Data provided section start

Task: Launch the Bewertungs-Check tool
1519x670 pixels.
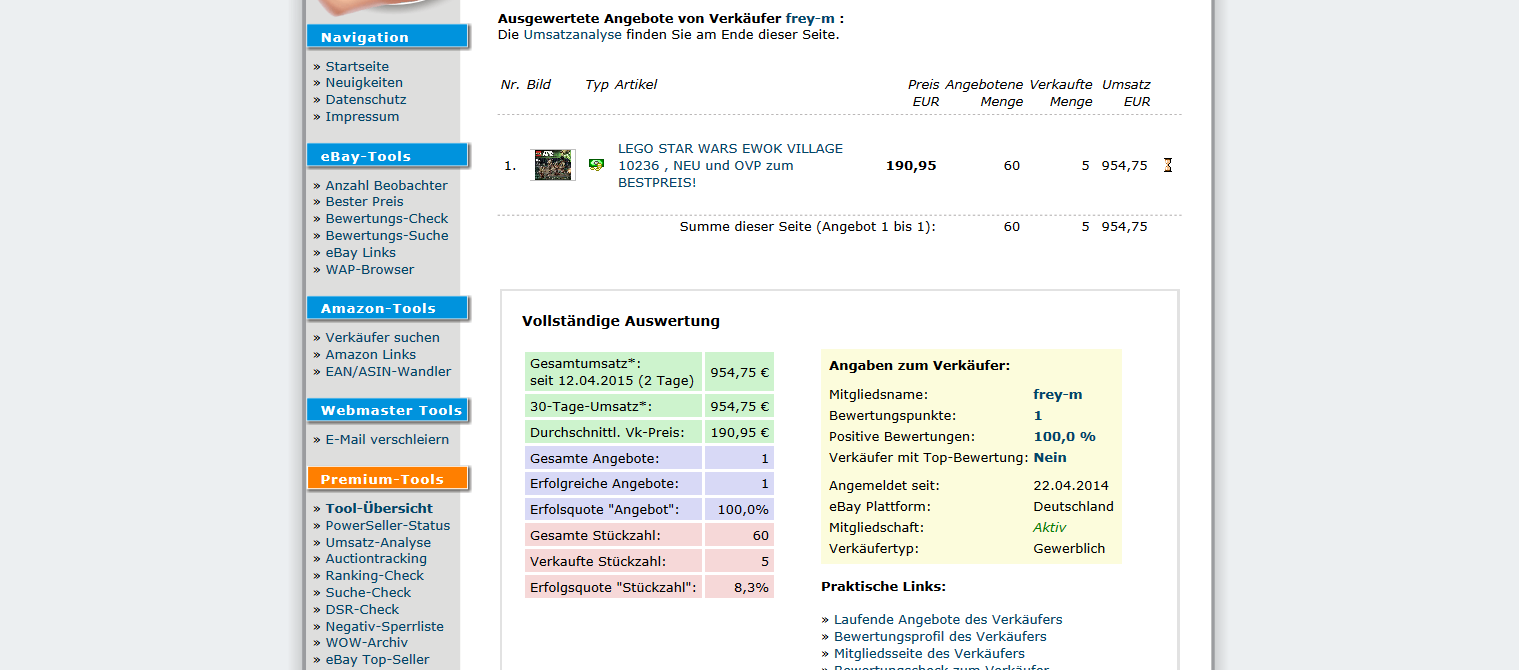Action: point(386,219)
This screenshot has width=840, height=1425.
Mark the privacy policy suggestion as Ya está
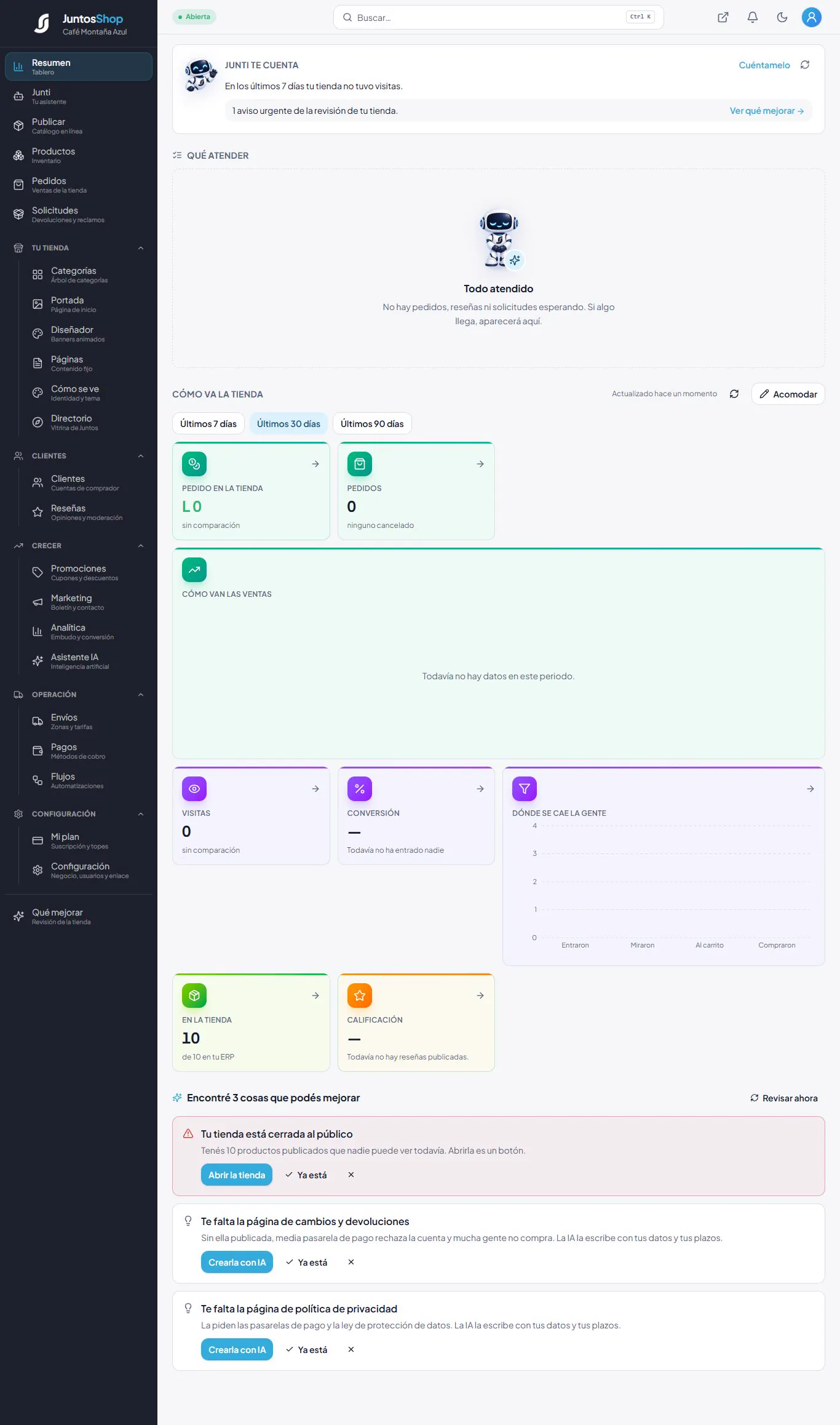tap(306, 1349)
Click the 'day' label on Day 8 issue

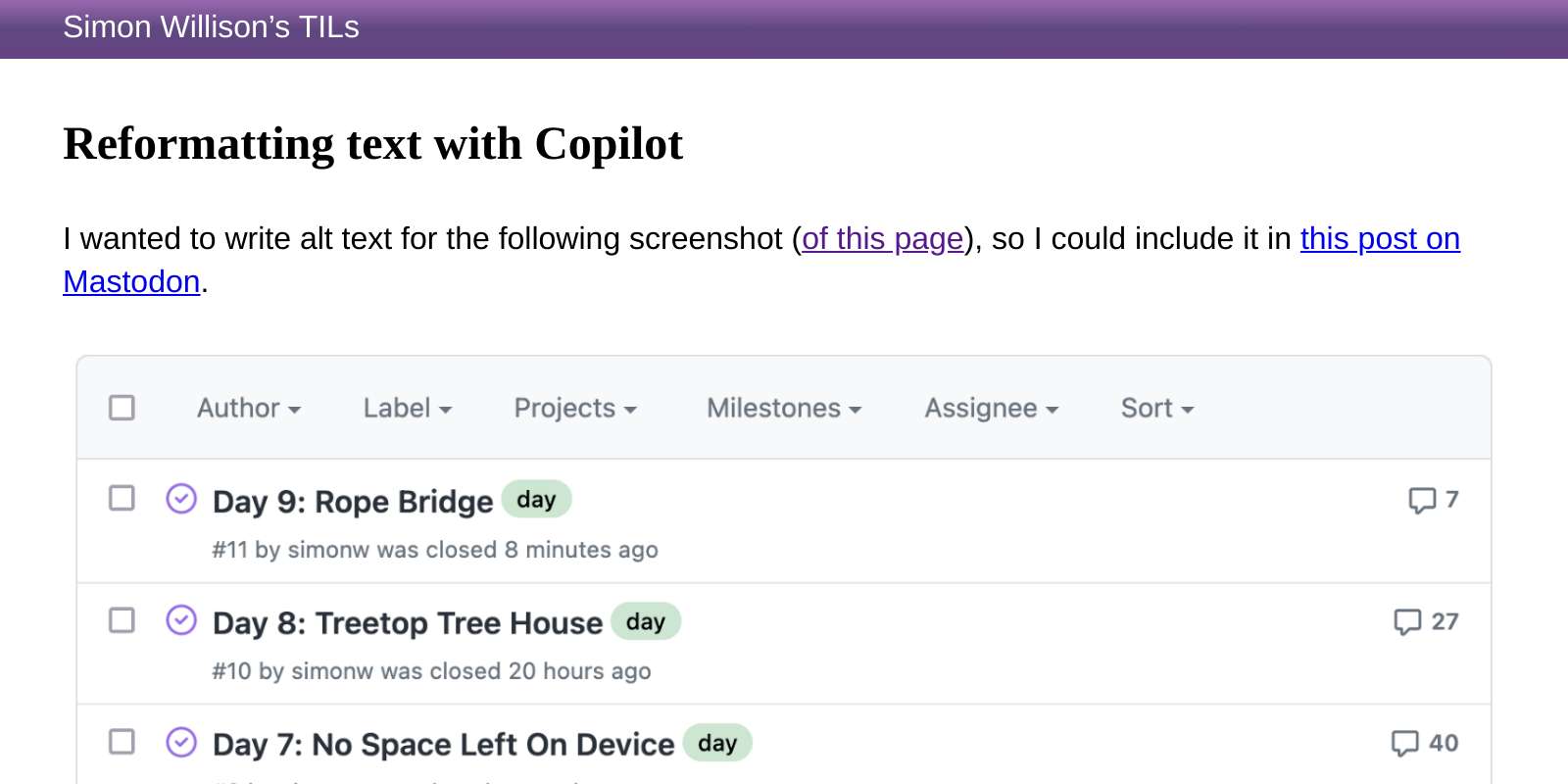(646, 620)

Data provided section end

Retype the lines starting with the one that holds "This screenshot has width=840, height=1425." and ending with the last line of the data above, both included; skip the pictures.

This screenshot has width=840, height=1425.
Mark the privacy policy suggestion as Ya está
tap(306, 1349)
Click the 'day' label on Day 8 issue

(646, 620)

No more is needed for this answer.